[Required action]: Repeat exactly the lines below that lie between the line with "This screenshot has height=758, width=1444." and the line with "Task: Click the COLLECTING stage label", counting both of those lines as part of the answer.
(Input records Opens)
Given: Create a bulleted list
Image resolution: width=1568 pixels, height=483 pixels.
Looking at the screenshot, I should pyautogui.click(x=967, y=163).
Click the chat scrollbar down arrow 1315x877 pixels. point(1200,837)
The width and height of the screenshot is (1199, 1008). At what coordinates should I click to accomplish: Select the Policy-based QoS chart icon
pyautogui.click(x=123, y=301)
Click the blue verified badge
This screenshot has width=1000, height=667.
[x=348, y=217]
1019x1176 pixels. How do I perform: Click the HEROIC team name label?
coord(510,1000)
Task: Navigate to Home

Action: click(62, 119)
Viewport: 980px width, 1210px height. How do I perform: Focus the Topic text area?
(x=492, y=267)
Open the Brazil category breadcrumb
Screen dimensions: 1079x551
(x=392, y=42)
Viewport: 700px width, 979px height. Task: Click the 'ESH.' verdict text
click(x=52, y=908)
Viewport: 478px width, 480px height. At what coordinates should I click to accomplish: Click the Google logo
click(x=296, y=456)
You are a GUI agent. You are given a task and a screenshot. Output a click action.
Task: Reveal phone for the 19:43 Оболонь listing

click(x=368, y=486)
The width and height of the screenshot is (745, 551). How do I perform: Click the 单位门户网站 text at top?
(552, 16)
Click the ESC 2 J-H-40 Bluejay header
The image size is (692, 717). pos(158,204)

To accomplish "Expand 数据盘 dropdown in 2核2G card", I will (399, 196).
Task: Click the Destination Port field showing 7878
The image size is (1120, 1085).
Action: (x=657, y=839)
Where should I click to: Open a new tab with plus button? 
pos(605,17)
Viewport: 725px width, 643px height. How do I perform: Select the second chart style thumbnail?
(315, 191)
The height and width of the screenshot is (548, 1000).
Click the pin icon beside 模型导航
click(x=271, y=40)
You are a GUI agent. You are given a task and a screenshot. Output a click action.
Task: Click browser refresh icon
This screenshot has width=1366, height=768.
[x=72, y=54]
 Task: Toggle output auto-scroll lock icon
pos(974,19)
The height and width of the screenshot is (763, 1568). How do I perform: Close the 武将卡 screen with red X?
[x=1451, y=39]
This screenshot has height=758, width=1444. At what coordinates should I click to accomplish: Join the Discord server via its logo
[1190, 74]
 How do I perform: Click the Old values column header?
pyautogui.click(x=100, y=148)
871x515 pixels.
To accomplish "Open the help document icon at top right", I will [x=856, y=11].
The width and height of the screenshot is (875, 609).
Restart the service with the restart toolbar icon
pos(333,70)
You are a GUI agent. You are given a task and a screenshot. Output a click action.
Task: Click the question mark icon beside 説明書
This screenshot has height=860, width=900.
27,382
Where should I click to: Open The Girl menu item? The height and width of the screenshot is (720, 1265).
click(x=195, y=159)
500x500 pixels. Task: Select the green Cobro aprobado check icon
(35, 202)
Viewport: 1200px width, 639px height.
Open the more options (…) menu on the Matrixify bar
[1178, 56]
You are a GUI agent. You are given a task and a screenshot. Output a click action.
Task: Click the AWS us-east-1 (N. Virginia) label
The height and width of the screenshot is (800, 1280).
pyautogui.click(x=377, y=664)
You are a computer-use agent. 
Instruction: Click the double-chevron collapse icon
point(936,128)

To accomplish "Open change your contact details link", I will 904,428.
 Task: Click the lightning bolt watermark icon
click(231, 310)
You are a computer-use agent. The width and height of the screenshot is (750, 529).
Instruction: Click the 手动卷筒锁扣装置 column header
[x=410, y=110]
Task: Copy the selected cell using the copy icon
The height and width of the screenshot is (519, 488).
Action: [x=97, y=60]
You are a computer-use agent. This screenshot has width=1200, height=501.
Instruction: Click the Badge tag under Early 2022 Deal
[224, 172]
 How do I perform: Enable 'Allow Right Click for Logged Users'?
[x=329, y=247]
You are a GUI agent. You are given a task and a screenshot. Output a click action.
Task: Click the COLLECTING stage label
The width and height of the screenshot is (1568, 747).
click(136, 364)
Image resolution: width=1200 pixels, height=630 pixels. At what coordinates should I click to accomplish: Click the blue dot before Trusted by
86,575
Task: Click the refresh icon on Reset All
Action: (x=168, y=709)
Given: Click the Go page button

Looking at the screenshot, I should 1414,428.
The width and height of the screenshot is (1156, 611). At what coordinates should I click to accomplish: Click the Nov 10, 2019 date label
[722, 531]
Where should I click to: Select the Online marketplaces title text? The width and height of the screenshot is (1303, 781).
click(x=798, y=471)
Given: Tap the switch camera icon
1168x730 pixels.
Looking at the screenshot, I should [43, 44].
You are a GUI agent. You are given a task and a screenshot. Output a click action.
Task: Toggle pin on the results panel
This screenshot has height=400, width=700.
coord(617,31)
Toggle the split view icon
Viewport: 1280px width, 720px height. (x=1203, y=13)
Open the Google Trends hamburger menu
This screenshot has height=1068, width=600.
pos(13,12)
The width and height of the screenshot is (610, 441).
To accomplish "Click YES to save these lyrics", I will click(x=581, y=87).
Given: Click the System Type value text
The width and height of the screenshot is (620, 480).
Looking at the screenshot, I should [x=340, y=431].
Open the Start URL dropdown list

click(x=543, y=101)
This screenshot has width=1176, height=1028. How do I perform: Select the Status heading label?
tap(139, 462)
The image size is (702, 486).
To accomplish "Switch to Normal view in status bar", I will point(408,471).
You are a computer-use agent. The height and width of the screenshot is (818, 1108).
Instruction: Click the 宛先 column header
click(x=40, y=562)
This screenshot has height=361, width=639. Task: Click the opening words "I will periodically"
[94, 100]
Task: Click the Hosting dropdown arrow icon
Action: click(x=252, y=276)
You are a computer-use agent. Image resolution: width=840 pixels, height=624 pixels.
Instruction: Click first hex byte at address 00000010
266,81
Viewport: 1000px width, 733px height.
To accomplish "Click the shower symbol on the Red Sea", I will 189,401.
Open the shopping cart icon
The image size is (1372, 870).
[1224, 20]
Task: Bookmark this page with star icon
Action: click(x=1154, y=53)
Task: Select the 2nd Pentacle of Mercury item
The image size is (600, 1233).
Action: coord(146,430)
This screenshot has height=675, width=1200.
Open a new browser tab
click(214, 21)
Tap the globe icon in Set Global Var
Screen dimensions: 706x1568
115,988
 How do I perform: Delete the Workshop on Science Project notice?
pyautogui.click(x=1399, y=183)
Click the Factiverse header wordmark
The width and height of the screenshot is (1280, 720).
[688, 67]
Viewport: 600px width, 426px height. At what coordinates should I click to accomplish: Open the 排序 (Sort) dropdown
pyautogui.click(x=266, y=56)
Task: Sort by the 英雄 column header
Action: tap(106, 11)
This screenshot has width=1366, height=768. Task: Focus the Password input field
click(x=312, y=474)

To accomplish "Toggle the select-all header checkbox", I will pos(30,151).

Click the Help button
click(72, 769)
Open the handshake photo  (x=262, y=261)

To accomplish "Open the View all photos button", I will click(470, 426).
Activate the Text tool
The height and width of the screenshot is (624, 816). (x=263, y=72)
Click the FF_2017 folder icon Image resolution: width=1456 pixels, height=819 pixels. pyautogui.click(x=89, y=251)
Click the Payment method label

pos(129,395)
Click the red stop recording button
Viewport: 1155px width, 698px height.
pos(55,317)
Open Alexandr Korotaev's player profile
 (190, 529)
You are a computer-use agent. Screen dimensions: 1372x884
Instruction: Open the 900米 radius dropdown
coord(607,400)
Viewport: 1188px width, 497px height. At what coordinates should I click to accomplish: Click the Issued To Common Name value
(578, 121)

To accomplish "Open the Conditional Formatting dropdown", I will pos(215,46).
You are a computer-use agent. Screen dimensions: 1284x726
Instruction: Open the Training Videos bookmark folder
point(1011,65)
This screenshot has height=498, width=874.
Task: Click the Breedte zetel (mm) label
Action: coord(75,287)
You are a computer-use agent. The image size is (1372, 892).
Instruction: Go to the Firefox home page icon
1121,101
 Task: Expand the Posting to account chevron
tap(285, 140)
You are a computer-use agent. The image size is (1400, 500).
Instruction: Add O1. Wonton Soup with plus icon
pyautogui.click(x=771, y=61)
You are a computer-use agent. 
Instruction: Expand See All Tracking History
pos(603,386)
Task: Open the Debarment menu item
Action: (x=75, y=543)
(Input records Closes)
[Response box]:
This screenshot has height=758, width=1444. At what coordinates should I click to accomplish: Join the Discord server via its logo
[1190, 74]
 How do I perform: Click the Old values column header?
pyautogui.click(x=100, y=148)
871x515 pixels.
To accomplish "Open the help document icon at top right", I will [x=856, y=11].
The width and height of the screenshot is (875, 609).
Restart the service with the restart toolbar icon
pos(333,70)
You are a GUI agent. You are given a task and a screenshot. Output a click action.
Task: Click the question mark icon beside 説明書
This screenshot has height=860, width=900.
27,382
Where should I click to: Open The Girl menu item? The height and width of the screenshot is (720, 1265).
click(x=195, y=159)
500x500 pixels. Task: Select the green Cobro aprobado check icon
(35, 202)
Viewport: 1200px width, 639px height.
Open the more options (…) menu on the Matrixify bar
[1178, 56]
You are a GUI agent. You are given a task and a screenshot. Output a click action.
Task: Click the AWS us-east-1 (N. Virginia) label
The height and width of the screenshot is (800, 1280).
pyautogui.click(x=377, y=664)
You are a computer-use agent. 
Instruction: Click the double-chevron collapse icon
point(936,128)

To accomplish "Open change your contact details link", I will 904,428.
 Task: Click the lightning bolt watermark icon
click(231, 310)
You are a computer-use agent. The width and height of the screenshot is (750, 529).
Instruction: Click the 手动卷筒锁扣装置 column header
[x=410, y=110]
Task: Copy the selected cell using the copy icon
The height and width of the screenshot is (519, 488).
Action: [x=97, y=60]
You are a computer-use agent. This screenshot has width=1200, height=501.
Instruction: Click the Badge tag under Early 2022 Deal
[224, 172]
 How do I perform: Enable 'Allow Right Click for Logged Users'?
[x=329, y=247]
You are a GUI agent. You are given a task and a screenshot. Output a click action.
Task: Click the COLLECTING stage label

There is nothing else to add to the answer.